/ 5 July 2006

Focus directed on human rights in health care

Human rights in health care is not just an apartheid-era issue, but one that still challenges health professionals in South Africa today, the director of the Steve Biko Foundation, Nkosinathi Biko, said on Wednesday.

”There is a tendency to think of it mainly in relation to politically derived violations of human rights,” he said at a University of Cape Town conference on the subject.

”I think that there are other cases that we are seeing in South Africa that are in accordance with that in terms of their undesirability … that speak to the issue of human-rights violations.”

Biko is the eldest son of apartheid activist Steve Biko, who died after being assaulted in police detention in 1977. The doctors who were supposed to have treated him were years later disciplined by a reluctant South African Medical and Dental Council.

RECORDS PROVIDED →
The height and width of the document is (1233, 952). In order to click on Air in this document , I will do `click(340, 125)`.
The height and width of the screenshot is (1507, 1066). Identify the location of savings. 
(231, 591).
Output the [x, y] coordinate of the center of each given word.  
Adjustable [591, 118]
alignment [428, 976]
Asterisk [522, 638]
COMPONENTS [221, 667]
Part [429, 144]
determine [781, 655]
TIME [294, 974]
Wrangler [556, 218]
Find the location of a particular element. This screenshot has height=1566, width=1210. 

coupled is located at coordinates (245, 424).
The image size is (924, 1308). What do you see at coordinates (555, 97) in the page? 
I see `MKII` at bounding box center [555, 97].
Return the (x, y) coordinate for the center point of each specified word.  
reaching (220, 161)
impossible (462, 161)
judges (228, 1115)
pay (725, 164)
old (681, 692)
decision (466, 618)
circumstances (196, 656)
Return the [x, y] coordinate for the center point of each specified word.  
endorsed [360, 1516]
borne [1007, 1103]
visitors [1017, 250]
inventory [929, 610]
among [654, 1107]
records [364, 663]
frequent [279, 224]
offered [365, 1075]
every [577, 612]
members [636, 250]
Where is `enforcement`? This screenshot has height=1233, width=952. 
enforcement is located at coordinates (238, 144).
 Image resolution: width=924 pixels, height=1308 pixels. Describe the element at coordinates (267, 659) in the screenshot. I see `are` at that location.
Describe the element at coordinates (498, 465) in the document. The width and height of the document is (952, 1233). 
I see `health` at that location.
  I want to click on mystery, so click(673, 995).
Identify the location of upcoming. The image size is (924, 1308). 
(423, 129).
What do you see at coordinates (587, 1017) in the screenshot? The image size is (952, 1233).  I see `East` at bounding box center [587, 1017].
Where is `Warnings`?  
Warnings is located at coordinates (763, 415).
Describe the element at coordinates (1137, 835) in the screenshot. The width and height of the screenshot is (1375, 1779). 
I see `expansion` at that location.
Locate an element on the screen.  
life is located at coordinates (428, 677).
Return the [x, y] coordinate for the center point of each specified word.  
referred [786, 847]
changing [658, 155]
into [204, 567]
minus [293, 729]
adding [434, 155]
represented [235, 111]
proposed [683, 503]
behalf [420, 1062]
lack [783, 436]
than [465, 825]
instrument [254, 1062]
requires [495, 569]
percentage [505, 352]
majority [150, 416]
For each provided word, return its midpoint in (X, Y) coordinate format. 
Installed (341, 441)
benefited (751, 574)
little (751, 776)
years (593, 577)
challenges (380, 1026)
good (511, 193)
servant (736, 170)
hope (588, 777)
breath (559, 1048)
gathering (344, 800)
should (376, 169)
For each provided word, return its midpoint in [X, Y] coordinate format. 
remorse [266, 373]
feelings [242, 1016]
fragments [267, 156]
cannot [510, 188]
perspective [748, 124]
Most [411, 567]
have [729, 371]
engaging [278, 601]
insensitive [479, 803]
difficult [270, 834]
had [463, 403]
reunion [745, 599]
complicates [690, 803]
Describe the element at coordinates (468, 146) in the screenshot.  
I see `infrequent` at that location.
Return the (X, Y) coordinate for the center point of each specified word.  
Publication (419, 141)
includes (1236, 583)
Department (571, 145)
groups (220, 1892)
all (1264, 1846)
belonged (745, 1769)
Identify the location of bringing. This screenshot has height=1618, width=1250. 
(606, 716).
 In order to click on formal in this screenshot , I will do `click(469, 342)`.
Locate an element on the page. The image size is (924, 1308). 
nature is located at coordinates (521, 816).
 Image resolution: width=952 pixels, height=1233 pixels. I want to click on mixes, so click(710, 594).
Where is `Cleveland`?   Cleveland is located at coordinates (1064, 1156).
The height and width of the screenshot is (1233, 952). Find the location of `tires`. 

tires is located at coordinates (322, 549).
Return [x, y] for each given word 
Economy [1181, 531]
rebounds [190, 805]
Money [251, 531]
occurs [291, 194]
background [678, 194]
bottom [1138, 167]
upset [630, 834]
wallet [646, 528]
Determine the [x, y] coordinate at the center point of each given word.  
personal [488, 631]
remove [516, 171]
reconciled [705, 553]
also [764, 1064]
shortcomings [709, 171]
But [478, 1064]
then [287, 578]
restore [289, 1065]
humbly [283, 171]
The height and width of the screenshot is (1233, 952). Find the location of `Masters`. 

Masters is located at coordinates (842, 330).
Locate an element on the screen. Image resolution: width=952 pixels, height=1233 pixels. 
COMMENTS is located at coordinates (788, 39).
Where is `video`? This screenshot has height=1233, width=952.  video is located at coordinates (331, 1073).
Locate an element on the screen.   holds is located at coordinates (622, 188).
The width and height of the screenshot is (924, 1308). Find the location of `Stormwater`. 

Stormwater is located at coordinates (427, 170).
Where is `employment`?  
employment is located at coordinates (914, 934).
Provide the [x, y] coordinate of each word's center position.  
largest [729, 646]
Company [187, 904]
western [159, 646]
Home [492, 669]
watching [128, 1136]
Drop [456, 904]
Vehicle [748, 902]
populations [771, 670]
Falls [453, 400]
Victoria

TASK ITEM → Copy the passage from the article on human rights in health care word for word, starting at "Human rights in health care is" and ending at "said on Wednesday.". The entries have no connection to the article on human rights in health care.

TASK OUTPUT →
Human rights in health care is not just an apartheid-era issue, but one that still challenges health professionals in South Africa today, the director of the Steve Biko Foundation, Nkosinathi Biko, said on Wednesday.